Back to the point though, Mindy has this great section about wedding registries that perfectly encapsulates my feelings about honeymoon registries (even though I will begrudgingly admit they are FINE to have. And there ARE certain circumstances like- you live in a completely different country than where your wedding is taking place and where all your guests live…but)
“There are few things that I have more ideological problems with than the concept of the “honeyfund.” Hear me out: I love the idea of giving my newly married friends a meaningful present. But I don’t love being asked to be an investor in a crowd-funded honeymoon. Here is why: it’s not especially emotionally rewarding to know that I paid for three of five nights of a yurt rental in Big Sur. It’s so transactional. Sure, everyone knows all wedding registries are essentially transactional, but at least they are transactional about objects, not about people and experiences. I know you say you have too much stuff in your apartment and what you really want is a killer honeymoon in Thailand. But I feel like, if you have every material good you want, you’re probably doing well enough to plan a honeymoon that is within your means. Because a honeymoon is, after all, a sex vacation you’re giving yourself after a massive party in your honor.”

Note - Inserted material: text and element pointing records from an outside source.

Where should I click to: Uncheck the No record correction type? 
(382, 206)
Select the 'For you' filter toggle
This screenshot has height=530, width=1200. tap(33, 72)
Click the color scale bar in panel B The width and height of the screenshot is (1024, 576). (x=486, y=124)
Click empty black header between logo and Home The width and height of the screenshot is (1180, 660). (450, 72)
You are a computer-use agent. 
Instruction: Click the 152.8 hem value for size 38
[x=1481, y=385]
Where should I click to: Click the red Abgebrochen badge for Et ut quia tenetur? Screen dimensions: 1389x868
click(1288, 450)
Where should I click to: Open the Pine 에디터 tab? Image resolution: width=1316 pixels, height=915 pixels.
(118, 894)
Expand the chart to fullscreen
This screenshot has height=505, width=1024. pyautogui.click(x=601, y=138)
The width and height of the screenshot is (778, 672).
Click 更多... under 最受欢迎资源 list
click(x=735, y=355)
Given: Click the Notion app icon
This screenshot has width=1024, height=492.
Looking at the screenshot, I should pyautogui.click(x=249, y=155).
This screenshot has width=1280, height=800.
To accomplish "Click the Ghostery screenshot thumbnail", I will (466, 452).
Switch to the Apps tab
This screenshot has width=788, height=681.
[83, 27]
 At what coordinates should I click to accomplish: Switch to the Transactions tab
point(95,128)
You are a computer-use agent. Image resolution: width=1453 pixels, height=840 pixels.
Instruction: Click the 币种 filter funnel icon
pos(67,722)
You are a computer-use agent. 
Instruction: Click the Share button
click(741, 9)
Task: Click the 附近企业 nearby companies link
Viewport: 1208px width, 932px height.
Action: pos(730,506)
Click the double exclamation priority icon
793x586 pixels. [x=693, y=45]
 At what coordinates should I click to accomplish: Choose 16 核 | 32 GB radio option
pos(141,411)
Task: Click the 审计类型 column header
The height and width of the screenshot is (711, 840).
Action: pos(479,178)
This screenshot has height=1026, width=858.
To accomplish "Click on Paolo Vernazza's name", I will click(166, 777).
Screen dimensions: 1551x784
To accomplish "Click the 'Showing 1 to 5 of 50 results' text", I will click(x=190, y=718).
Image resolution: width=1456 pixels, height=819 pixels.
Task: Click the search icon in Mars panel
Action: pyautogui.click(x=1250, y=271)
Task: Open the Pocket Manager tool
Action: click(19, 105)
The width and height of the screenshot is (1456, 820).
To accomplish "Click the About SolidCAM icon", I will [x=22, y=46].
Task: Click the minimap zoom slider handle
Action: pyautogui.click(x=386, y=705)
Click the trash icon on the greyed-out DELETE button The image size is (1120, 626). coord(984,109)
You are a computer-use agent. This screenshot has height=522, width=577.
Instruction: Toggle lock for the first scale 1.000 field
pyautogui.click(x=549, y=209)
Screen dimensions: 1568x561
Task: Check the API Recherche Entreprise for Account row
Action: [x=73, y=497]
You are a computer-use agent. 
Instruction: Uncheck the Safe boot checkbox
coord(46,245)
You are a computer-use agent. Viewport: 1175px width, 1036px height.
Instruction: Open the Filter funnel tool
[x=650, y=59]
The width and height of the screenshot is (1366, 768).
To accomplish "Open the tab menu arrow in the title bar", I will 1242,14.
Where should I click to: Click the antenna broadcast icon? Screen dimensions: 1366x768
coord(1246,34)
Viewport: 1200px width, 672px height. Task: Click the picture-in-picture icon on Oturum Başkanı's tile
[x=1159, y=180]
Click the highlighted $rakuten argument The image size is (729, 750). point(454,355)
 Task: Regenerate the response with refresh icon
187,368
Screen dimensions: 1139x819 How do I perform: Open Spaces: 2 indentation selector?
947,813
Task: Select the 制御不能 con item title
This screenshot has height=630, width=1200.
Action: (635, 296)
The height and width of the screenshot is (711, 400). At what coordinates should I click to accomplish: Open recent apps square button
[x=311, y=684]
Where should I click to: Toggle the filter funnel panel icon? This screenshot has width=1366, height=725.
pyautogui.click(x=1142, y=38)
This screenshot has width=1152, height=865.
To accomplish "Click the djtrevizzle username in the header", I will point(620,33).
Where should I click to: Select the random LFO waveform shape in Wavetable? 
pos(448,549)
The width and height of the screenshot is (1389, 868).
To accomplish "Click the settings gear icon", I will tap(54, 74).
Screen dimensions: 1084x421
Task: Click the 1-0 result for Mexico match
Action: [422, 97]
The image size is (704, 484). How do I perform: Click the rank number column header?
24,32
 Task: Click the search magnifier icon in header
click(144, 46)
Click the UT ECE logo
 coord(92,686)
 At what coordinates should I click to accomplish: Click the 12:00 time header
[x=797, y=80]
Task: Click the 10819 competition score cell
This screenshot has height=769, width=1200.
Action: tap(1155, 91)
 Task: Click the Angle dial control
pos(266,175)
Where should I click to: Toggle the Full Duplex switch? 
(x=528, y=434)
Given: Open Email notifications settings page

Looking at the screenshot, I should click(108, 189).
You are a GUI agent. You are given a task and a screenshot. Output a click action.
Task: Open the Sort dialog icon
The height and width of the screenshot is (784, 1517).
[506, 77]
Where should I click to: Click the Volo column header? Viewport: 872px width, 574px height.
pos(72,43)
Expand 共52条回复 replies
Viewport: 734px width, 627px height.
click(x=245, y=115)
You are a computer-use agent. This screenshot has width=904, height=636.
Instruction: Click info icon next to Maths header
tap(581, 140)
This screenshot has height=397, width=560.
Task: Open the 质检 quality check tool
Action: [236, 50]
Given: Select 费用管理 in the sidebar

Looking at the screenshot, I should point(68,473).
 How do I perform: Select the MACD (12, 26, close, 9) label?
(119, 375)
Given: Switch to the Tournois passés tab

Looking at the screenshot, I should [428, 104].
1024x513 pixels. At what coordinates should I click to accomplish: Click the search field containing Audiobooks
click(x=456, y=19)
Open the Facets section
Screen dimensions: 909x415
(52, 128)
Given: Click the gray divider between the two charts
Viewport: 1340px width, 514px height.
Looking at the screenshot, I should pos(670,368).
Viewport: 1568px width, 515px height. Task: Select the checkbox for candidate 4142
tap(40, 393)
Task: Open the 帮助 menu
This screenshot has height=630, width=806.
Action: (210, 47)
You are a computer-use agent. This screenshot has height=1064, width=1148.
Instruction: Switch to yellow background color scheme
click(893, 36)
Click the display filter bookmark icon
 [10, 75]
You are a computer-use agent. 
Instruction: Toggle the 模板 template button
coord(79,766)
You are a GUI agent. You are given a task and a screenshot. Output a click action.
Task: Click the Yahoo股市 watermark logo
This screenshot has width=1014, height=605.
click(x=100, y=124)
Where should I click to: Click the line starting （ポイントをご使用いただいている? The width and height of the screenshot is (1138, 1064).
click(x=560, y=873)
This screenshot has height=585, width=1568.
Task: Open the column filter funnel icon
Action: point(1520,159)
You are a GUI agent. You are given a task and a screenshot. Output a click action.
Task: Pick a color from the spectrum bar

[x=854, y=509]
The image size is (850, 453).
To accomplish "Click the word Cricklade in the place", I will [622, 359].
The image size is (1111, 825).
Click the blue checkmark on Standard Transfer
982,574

She just puts it so well, you know? She goes on to talk about how a physical gift feels like a “souvenir of your affection” and is more about your relationship with the bride or groom or both than their relationship with each other. Which I feel like is part of the core of the issue of why many people still dislike honeymoon registries even though they’ve been a pretty common thing for a good ten years now (though, I suppose, there are plenty of people who go more than ten years at a time without attending a wedding.) People really do have sentimental attachment to the THINGS that they give to people. And I think that for people who don’t experience sentimental attachment to gifts given to others, it’s very hard to understand. But like, it definitely gives me a little thrill to see a friend using something I gave them for their wedding in a way that hearing them talk about the honeymoon I chipped in for doesn’t. And I think its equally okay to feel that way and for other to people to feel like they’d rather have a honeymoon than a set of china. But I think when etiquette fights break out, it’s because of a lack of empathy between the two sides.